また、晩秋や初冬にできた熱容量が大きい基礎断熱の家は、家全体に熱がまだ蓄熱されていないため、室温はあっても壁面温度が低く、そこからの冷輻射が感じられて満足感が得られません。留守や就寝に合わせて暖房を頻繁に付けたり止めたりするような、間欠暖房を行っている場合も同様です。

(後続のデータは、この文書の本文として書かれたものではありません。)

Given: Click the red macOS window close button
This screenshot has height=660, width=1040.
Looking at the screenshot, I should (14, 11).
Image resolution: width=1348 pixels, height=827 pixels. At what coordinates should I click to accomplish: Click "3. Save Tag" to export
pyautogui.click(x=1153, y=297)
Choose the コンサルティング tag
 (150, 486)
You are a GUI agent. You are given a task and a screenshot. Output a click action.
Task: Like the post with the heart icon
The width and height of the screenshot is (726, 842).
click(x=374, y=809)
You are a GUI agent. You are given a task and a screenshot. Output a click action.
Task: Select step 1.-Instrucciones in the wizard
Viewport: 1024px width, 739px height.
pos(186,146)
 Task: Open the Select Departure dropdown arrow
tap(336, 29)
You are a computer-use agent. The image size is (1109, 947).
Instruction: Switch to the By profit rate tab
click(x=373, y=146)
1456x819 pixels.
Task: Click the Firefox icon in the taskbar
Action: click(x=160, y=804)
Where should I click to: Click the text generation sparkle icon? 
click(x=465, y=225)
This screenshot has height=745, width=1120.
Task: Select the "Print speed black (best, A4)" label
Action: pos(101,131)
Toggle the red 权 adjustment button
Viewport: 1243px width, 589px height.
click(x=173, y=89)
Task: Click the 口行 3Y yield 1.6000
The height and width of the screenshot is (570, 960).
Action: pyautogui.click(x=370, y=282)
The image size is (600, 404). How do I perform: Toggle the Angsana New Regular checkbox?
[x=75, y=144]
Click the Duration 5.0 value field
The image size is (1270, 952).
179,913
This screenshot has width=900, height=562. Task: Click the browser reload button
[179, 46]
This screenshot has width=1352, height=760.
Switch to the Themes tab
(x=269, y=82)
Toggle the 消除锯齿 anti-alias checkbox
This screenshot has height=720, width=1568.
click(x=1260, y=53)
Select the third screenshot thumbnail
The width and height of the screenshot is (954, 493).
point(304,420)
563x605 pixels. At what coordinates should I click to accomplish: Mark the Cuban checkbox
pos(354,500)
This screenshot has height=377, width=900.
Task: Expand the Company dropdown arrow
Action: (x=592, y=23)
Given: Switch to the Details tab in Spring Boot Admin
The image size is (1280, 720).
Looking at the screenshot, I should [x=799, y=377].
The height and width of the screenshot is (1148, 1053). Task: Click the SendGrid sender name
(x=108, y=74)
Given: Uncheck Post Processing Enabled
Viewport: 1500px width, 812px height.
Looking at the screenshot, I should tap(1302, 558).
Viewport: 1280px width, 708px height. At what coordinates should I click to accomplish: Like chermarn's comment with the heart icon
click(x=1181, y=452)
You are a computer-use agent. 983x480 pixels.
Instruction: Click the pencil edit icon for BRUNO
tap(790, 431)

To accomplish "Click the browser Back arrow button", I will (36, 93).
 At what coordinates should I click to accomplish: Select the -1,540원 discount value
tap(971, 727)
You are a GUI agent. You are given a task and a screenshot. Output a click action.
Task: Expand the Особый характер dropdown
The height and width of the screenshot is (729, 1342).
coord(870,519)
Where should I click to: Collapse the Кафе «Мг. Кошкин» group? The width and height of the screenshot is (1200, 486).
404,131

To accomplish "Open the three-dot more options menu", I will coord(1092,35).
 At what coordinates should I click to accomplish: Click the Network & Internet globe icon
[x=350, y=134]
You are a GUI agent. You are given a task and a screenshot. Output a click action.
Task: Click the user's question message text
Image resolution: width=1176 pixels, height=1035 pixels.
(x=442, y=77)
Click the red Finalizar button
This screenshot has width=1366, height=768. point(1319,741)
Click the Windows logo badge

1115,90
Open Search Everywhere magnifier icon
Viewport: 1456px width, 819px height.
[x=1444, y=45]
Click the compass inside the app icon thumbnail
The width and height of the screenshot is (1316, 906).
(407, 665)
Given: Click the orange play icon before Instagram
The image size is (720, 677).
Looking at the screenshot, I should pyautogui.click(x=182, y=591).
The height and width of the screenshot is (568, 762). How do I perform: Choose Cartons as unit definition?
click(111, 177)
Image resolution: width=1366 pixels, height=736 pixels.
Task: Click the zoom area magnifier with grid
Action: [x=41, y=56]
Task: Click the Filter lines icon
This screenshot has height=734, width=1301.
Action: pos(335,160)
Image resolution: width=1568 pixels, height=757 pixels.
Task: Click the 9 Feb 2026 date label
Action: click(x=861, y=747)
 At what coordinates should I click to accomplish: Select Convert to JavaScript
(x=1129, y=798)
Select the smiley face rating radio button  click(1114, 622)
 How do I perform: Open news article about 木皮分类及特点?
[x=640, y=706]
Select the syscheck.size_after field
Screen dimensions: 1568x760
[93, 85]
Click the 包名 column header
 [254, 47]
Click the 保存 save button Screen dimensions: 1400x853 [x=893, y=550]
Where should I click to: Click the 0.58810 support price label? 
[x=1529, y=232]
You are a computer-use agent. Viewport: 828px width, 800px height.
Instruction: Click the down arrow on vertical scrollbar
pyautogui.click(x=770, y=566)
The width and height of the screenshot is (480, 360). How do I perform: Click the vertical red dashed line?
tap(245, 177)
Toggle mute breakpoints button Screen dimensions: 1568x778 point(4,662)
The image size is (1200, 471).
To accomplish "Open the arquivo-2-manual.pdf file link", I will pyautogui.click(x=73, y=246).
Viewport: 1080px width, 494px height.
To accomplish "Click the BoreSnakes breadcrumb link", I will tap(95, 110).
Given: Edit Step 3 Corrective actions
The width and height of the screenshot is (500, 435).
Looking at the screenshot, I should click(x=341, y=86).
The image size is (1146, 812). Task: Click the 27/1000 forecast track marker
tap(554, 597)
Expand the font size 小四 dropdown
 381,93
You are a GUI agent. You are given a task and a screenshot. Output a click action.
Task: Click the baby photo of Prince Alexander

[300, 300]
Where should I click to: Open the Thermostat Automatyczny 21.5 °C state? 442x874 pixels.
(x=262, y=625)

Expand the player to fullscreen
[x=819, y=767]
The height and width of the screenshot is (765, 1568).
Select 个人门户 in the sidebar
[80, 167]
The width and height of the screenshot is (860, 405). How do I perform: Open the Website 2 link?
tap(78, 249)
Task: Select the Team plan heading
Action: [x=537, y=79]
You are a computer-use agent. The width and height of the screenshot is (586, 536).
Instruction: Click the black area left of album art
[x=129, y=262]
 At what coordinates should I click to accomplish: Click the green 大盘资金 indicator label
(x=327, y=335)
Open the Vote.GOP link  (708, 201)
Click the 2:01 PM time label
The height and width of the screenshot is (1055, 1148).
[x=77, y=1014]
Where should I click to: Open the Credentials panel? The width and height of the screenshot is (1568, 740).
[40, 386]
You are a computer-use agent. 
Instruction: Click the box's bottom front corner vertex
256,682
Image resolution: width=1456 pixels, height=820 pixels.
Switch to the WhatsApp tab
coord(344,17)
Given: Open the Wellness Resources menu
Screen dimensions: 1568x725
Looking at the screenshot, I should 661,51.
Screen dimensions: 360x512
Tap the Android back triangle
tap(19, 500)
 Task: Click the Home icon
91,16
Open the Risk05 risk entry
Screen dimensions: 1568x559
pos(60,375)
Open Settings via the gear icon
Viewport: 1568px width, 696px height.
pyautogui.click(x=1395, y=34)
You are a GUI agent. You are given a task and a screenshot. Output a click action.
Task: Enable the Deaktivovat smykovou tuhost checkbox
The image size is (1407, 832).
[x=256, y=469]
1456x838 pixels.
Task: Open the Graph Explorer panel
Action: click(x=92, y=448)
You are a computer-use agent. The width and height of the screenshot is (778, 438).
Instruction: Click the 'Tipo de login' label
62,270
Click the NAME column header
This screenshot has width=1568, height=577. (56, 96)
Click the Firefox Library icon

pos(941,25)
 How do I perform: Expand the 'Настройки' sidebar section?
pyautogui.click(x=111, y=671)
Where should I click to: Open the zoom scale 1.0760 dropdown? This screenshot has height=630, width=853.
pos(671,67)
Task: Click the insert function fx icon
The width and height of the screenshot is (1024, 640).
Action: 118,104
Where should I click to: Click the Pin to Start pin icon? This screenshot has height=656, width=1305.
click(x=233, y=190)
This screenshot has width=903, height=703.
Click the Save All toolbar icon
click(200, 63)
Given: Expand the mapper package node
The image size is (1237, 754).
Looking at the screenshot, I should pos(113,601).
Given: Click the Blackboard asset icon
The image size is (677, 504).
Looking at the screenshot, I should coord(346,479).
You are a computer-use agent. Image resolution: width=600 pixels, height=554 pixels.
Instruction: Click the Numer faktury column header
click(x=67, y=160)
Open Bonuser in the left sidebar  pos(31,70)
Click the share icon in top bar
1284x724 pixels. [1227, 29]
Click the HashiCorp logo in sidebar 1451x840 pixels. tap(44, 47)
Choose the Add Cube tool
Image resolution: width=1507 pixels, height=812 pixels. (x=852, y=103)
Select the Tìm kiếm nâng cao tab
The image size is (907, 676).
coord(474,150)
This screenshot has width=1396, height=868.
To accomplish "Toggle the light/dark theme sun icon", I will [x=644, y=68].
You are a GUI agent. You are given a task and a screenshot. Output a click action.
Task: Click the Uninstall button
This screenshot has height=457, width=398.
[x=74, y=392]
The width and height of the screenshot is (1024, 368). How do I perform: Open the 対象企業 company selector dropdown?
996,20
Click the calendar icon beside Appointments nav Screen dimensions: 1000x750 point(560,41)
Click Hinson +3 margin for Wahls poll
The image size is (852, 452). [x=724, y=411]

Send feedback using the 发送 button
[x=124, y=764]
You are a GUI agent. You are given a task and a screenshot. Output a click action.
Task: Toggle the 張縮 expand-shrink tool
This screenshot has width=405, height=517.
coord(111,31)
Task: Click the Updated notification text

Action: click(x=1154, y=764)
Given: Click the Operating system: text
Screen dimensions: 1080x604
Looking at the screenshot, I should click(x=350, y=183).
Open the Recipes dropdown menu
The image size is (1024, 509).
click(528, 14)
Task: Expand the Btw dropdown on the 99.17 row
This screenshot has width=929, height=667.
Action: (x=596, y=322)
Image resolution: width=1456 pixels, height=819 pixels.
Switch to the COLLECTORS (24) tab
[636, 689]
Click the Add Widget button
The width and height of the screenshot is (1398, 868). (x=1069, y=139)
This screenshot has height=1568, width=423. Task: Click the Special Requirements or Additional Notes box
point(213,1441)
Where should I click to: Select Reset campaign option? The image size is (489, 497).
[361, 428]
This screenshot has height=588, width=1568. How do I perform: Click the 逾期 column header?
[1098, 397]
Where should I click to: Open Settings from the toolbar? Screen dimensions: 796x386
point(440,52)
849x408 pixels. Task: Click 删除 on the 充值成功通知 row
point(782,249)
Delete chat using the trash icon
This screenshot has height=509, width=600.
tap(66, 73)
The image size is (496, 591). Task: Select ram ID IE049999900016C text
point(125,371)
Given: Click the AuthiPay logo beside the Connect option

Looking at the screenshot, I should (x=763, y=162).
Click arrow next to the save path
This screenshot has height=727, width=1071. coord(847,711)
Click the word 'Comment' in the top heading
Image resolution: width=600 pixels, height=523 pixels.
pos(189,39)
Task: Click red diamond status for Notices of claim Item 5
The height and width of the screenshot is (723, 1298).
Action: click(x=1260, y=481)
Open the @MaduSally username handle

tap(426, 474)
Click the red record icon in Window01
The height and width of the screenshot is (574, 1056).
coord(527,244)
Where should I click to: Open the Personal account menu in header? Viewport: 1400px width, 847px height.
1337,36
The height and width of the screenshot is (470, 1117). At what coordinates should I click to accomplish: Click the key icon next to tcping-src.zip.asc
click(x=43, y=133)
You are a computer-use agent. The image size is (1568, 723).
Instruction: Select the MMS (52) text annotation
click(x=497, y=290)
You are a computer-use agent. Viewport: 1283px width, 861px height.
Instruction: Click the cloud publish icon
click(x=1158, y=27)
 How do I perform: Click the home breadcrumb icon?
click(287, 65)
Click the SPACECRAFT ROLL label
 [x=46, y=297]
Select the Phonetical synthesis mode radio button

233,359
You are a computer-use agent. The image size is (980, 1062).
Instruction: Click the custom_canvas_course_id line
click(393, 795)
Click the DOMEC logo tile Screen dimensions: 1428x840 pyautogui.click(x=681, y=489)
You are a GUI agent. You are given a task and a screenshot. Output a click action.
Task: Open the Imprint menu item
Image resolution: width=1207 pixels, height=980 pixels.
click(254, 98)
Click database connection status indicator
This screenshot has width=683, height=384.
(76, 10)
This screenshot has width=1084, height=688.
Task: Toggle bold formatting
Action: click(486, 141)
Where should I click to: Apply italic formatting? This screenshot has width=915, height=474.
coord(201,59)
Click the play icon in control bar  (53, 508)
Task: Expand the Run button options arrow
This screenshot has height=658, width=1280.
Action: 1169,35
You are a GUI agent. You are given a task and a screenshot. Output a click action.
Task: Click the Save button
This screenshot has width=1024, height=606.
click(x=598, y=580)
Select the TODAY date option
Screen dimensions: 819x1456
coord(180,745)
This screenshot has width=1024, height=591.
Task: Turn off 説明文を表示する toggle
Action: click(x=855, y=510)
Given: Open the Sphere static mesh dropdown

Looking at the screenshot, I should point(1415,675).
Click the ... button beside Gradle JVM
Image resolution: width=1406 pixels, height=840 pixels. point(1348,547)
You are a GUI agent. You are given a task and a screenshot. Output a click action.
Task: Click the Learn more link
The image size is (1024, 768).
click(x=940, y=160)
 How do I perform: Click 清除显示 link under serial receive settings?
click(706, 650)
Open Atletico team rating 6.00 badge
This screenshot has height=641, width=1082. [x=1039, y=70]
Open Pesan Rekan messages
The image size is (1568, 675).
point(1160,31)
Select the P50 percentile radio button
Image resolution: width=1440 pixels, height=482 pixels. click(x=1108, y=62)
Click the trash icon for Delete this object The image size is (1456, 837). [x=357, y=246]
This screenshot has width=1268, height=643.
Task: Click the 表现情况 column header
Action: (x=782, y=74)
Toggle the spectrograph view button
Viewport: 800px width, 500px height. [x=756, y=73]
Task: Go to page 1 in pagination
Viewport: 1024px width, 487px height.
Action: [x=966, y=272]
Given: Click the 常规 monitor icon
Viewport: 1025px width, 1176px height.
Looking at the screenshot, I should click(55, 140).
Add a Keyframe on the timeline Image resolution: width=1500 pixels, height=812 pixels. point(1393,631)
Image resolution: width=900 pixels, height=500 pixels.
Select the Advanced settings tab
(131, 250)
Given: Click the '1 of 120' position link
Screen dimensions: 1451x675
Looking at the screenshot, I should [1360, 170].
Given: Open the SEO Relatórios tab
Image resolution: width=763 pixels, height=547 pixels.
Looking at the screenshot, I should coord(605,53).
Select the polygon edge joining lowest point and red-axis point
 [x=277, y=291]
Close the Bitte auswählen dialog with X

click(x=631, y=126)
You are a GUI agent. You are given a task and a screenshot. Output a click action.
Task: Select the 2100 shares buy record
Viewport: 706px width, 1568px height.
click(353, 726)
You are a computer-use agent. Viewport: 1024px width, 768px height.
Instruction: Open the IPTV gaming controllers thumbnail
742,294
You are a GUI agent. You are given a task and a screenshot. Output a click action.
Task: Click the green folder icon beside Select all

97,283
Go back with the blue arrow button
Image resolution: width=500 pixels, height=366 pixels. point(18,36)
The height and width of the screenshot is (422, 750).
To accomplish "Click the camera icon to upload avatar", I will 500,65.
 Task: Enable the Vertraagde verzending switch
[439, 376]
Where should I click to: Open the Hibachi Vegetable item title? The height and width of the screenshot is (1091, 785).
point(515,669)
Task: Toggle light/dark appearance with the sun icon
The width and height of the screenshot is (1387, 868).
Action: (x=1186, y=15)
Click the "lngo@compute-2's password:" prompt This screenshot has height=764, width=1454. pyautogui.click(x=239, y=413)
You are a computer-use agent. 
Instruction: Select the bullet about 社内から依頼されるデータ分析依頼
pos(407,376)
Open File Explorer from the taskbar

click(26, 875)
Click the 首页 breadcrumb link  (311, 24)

床下暖房の家で室温が上がらない場合は、リターンが上手くいっていないことがよくあります。空気の流通が少ないと、床下空間は暑くなり、床上の室温が上がる前にサーモスタットが効いて暖房が止まってしまうのです。こうなると、室温が暖かさを感ずるまで上がってくれません。
Bその他
階段の降り口が、居間の人がいるほうに向いていると、冷えた空気の自然下降対流が、階段に沿って降りて来て、居間の人に当たり、隙間風のような不快感を与えることがあります。
また、キッチンのレンジフードの換気扇を強にすると、600m3/hほどの大量の給気があり、給気口からの冷気の流れを考えないと、直接人に当たって寒さを感ずることもあるのです。